◆ Work order
Look through the records below for the line with "You are a computer-use" and the line with "Click the target", then return those lines and all lines between, exactly.

◆ Material for this exercise

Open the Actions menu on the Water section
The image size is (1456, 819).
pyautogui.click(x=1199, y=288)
--
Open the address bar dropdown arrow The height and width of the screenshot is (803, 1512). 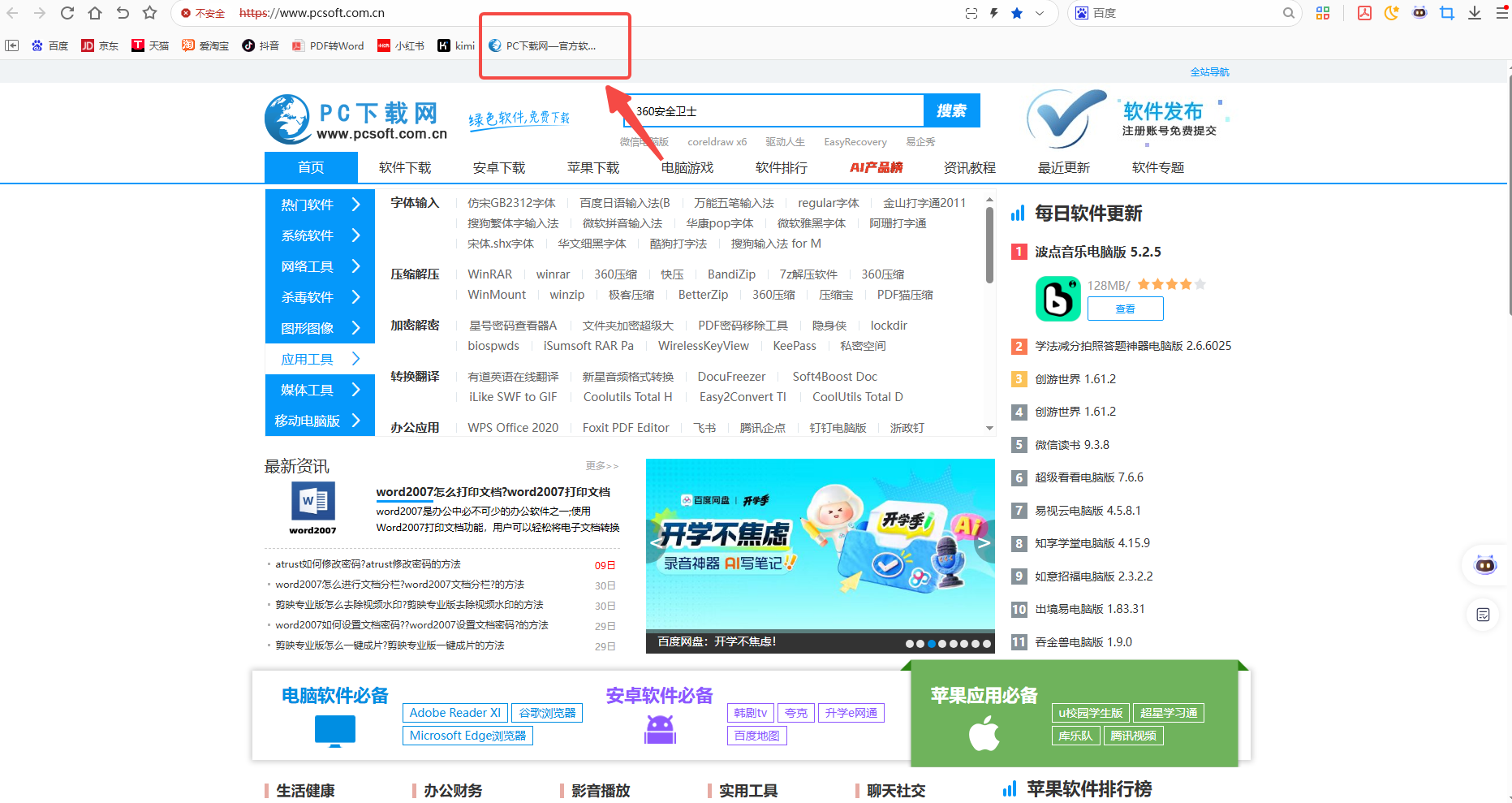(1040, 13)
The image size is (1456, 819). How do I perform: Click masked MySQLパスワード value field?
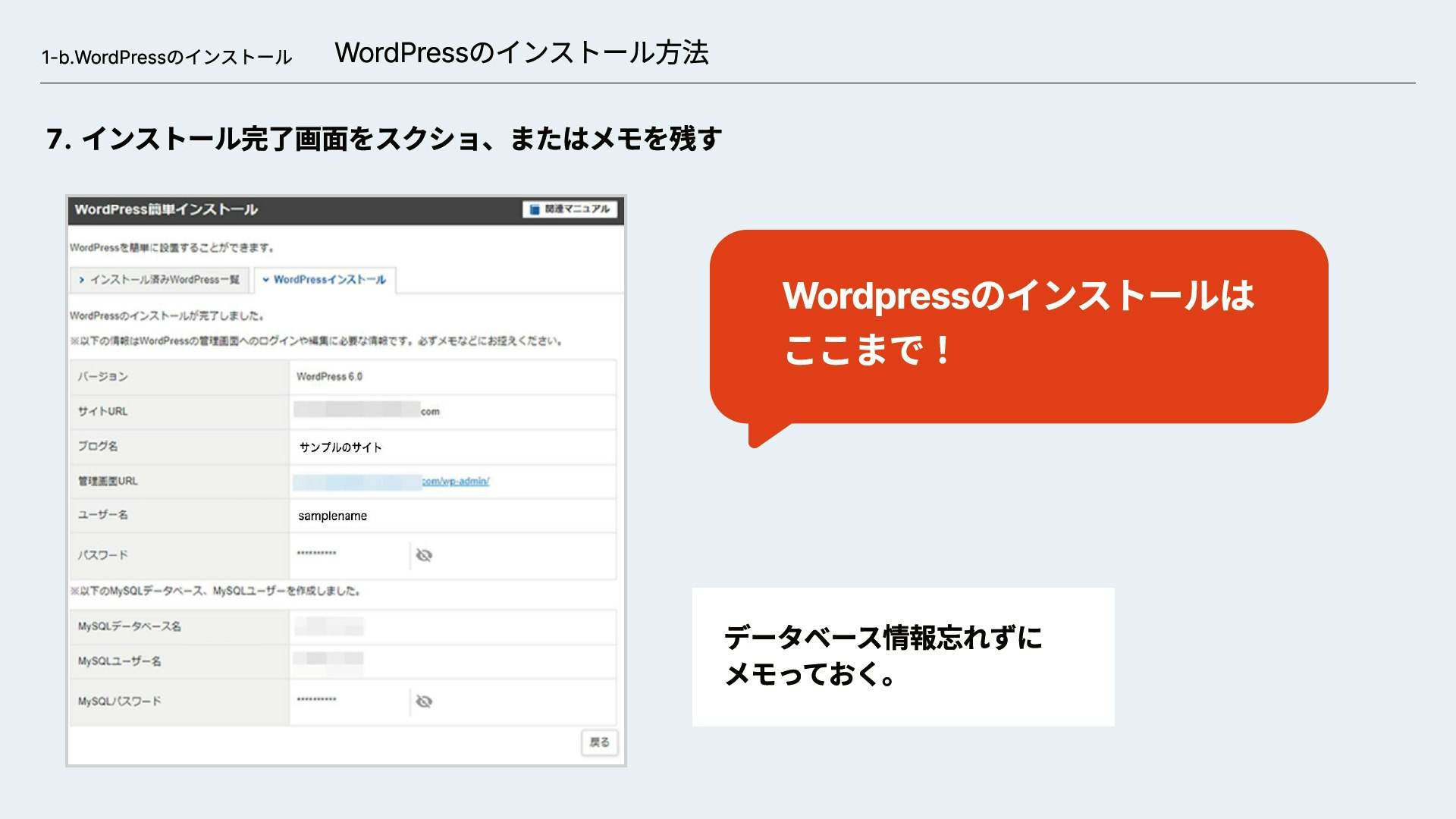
---
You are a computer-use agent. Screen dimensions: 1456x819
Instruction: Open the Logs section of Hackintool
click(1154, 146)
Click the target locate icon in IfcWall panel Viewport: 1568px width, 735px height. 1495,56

◆ Task response
You are a computer-use agent. Screen dimensions: 1456x819
Instruction: Open the Logs section of Hackintool
click(1154, 146)
Click the target locate icon in IfcWall panel Viewport: 1568px width, 735px height. 1495,56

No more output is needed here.